GIVEN RECORDS =>
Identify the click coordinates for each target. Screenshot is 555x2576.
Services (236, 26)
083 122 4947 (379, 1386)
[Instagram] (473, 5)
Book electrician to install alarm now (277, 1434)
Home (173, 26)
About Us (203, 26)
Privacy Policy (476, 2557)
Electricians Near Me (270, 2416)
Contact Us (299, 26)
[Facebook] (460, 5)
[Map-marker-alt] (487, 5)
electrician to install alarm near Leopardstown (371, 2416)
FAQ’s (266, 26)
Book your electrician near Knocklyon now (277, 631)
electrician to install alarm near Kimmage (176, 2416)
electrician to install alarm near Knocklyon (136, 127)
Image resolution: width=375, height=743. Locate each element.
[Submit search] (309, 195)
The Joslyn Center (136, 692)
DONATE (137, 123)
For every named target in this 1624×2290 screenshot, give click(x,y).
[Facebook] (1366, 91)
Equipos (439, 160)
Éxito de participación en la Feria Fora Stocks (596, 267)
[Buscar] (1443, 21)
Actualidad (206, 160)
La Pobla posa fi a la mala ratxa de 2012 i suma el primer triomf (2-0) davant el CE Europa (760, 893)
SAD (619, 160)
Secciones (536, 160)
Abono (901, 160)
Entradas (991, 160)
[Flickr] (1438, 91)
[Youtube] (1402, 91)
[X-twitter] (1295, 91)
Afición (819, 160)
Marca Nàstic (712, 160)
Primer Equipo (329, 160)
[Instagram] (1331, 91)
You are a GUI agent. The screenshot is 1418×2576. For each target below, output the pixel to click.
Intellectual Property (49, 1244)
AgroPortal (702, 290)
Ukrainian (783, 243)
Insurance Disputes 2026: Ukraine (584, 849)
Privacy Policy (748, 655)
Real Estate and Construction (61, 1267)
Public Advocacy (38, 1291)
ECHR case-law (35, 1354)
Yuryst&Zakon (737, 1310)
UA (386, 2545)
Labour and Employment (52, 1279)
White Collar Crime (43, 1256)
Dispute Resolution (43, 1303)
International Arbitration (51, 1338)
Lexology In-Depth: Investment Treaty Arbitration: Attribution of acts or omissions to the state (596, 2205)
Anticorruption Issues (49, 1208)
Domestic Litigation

WORK INSTRUCTION => In the listing above, the lines from the one containing "[Instagram] (1331, 91)" through the one containing "Insurance Disputes 2026: Ukraine (584, 849)" must be set down exactly, with no other lines.

EXERCISE OUTPUT =>
[Instagram] (1331, 91)
You are a GUI agent. The screenshot is 1418×2576. For each target below, output the pixel to click.
Intellectual Property (49, 1244)
AgroPortal (702, 290)
Ukrainian (783, 243)
Insurance Disputes 2026: Ukraine (584, 849)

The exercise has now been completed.